# The task:
Would you write out every record that follows exactly, with the pictures left out?

# Stored records:
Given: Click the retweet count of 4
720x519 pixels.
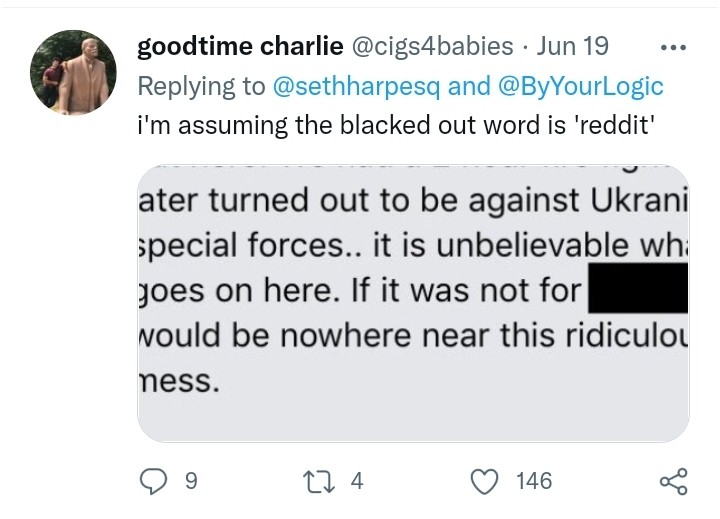Looking at the screenshot, I should coord(357,482).
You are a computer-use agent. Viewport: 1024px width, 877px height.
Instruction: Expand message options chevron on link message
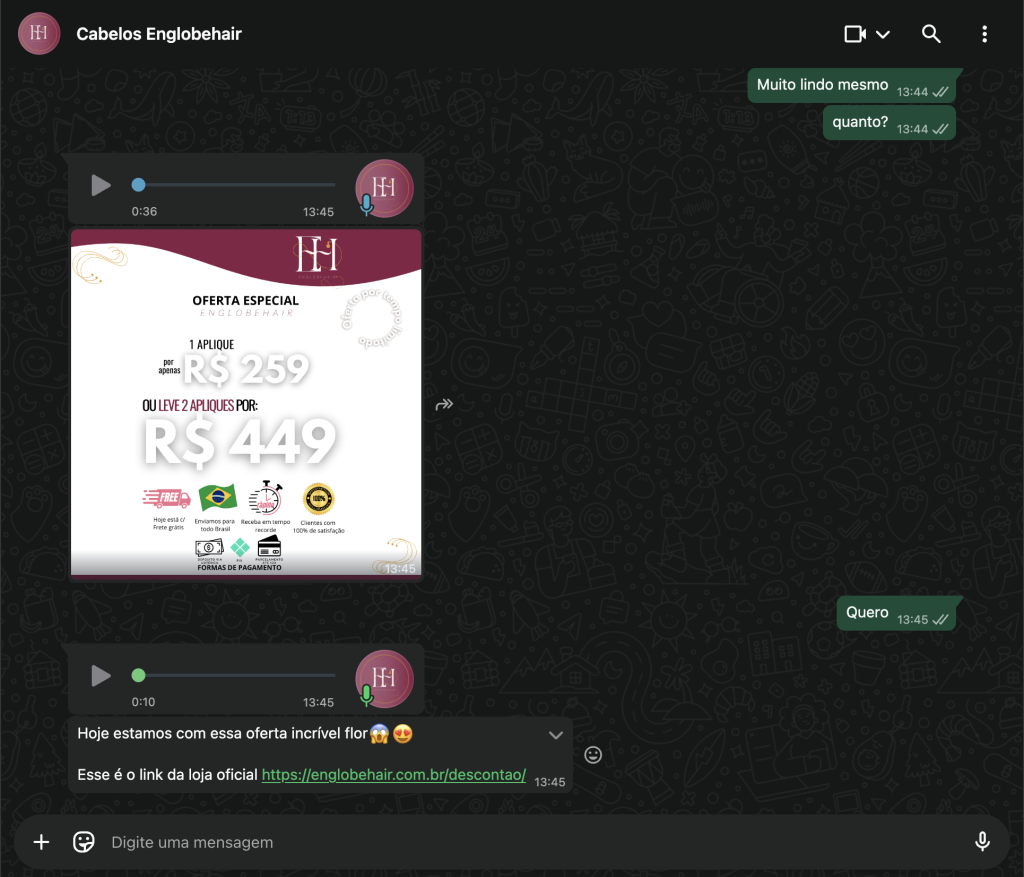click(x=556, y=735)
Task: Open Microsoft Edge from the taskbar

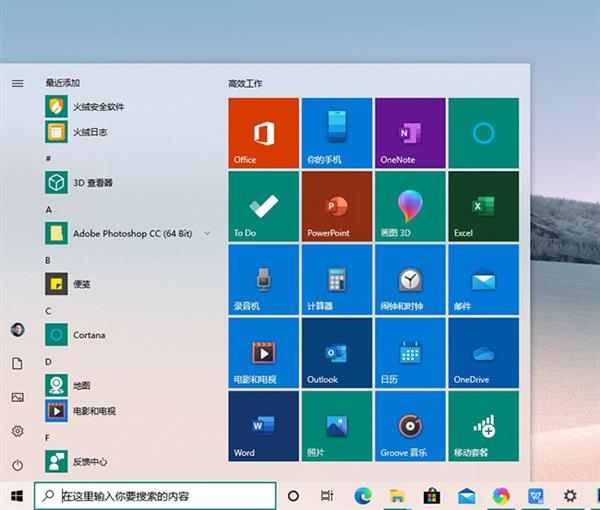Action: tap(362, 495)

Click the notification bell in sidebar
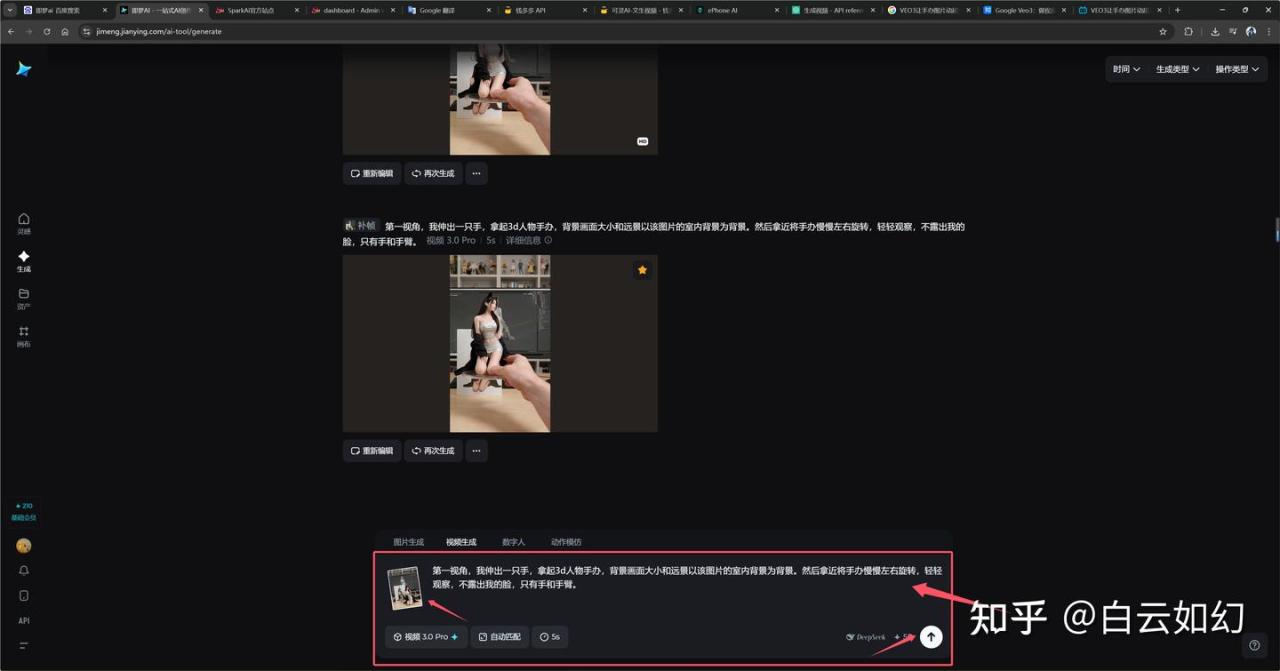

# Result for this exercise:
Given: Click the retweet count of 4
720x519 pixels.
Looking at the screenshot, I should coord(357,482).
You are a computer-use agent. Viewport: 1024px width, 877px height.
Instruction: Expand message options chevron on link message
click(x=556, y=735)
Task: Open Microsoft Edge from the taskbar

Action: tap(362, 495)

Click the notification bell in sidebar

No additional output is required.